Stored data entries:
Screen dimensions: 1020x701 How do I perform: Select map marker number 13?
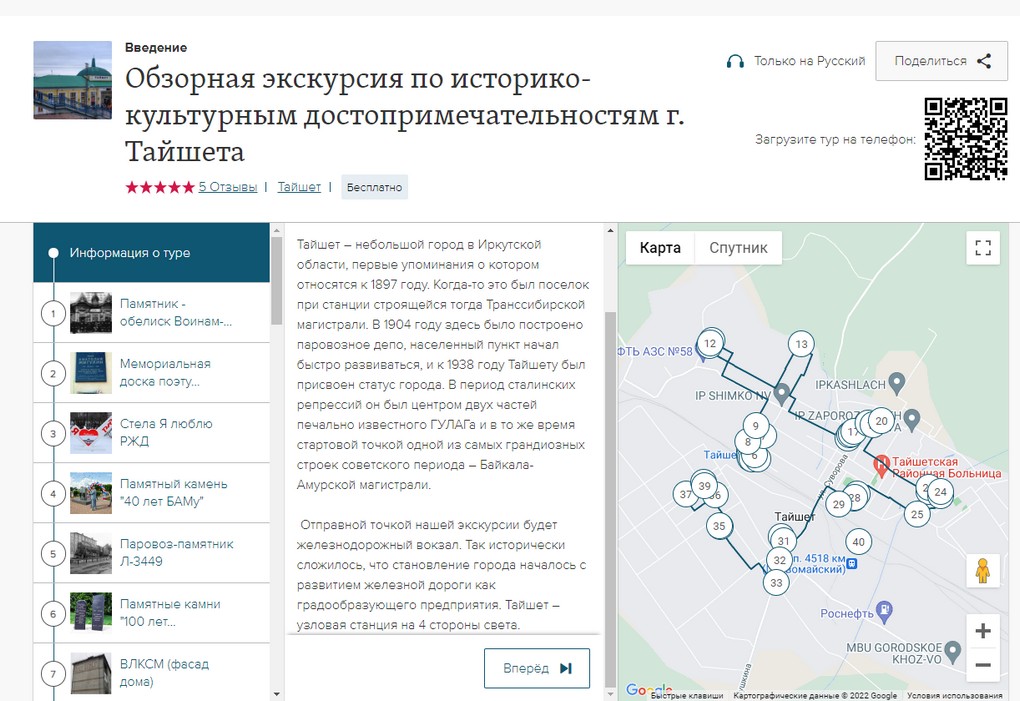tap(800, 344)
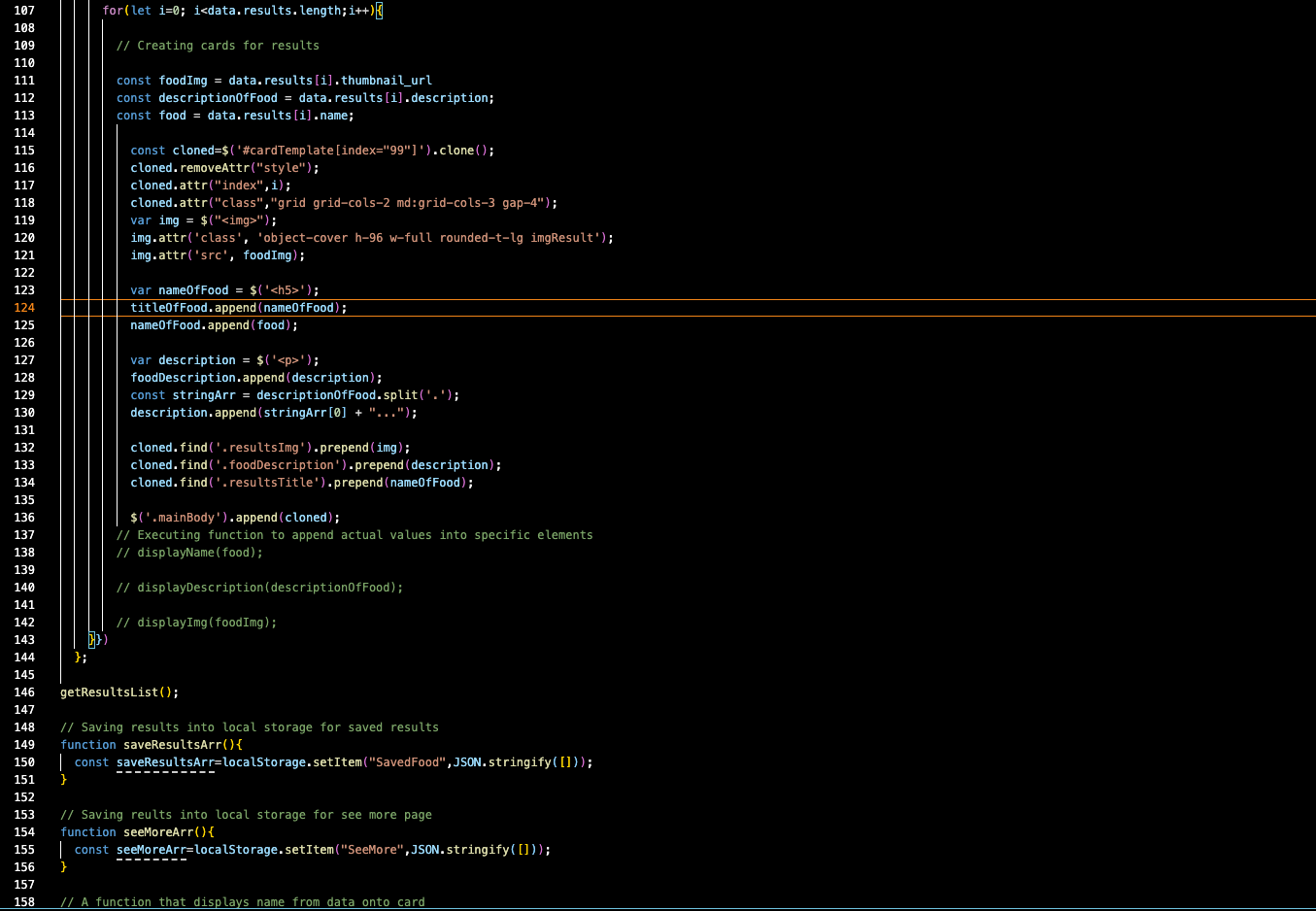Click the highlighted current line 124
1316x911 pixels.
click(x=237, y=307)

YOUR GOAL:
Repeat the records in full, exactly as they appear, without the pictures.

RESULT OF THIS EXERCISE:
Screen dimensions: 1020x701 How do I perform: Select map marker number 13?
tap(800, 344)
Click the highlighted current line 124
1316x911 pixels.
click(x=237, y=307)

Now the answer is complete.